**Exercise instructions:**
• 1. List every road that the road relocation article names by its route number.
• 2. Decide whether each statement agrees with the road relocation article, answering yes or no and quoting the words from the article that settle it. (a) About 1,000 people work at the base. (b) Ohio 794 will be closed during most of the construction. (c) Under the security standards, a road must be at least 148 feet from any inhabited building.
• 3. Please copy out the stretch of the road relocation article from "Even during the" through "internal base thoroughfare.".

**Source text:**

——————————

Bids to relocate the road — a $3 million project about seven years in the making — will be reviewed on Feb. 7 by Clark County commissioners.
As early as March, the county will begin constructing about 1.4 miles of new road between U.S. 68 and Ohio 72, which is vital to keeping the base open, Clark County Engineer Jonathan Burr said.
“It’s all about keeping those jobs here,” he said.
Between the base’s three Air National Guard units, about 1,000 people work at the base, with the 178th Fighter Wing employing about 800 of them.
In recent years, the Greater Springfield Chamber of Commerce has estimated that the base has an annual economic impact of $95.2 million.
For local residents, the alternative to the road work could be worse, according to Burr.
He points to Ohio 444 in Fairborn. This past fall, Wright-Patterson Air Force Base permanently closed a mile-and-a-half stretch of Ohio 444 out of similar, anti-terrorism concerns.
Even during the bulk of construction, Ohio 794 will remain open, Burr said.
“This roadway continues to serve the public,” he said. “It meets what we need to do and still keeps the road open.”
In the process, the current state highway will become a county road, and the old section of roadway will become an internal base thoroughfare.
In 2005, when the Guard initially requested to examine moving the road, it was estimated about 2,000 cars a day travel Ohio 794 — about half of them from the base.
“We’re giving them an alternate,” said Col. Gregory Schnulo, base commander.
The current road is too close to the base to satisfy post-9/11 military security standards, which state a road should be at least 82 feet from any inhabited building and at least 148 feet from primary gathering facilities.

——————————

**Data excerpt:**
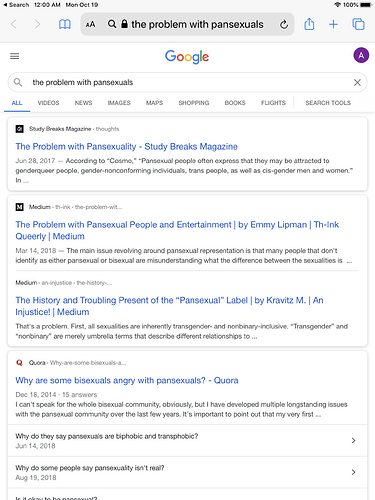Switch to the Videos tab

point(48,103)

——————————

**Your responses:**
• 1.
U.S. 68
Ohio 72
Ohio 444
Ohio 794

• 2.
(a) Yes: "about 1,000 people work at the base"
(b) No: "Even during the bulk of construction, Ohio 794 will remain open"
(c) No: "at least 82 feet from any inhabited building"

• 3.
Even during the bulk of construction, Ohio 794 will remain open, Burr said.
“This roadway continues to serve the public,” he said. “It meets what we need to do and still keeps the road open.”
In the process, the current state highway will become a county road, and the old section of roadway will become an internal base thoroughfare.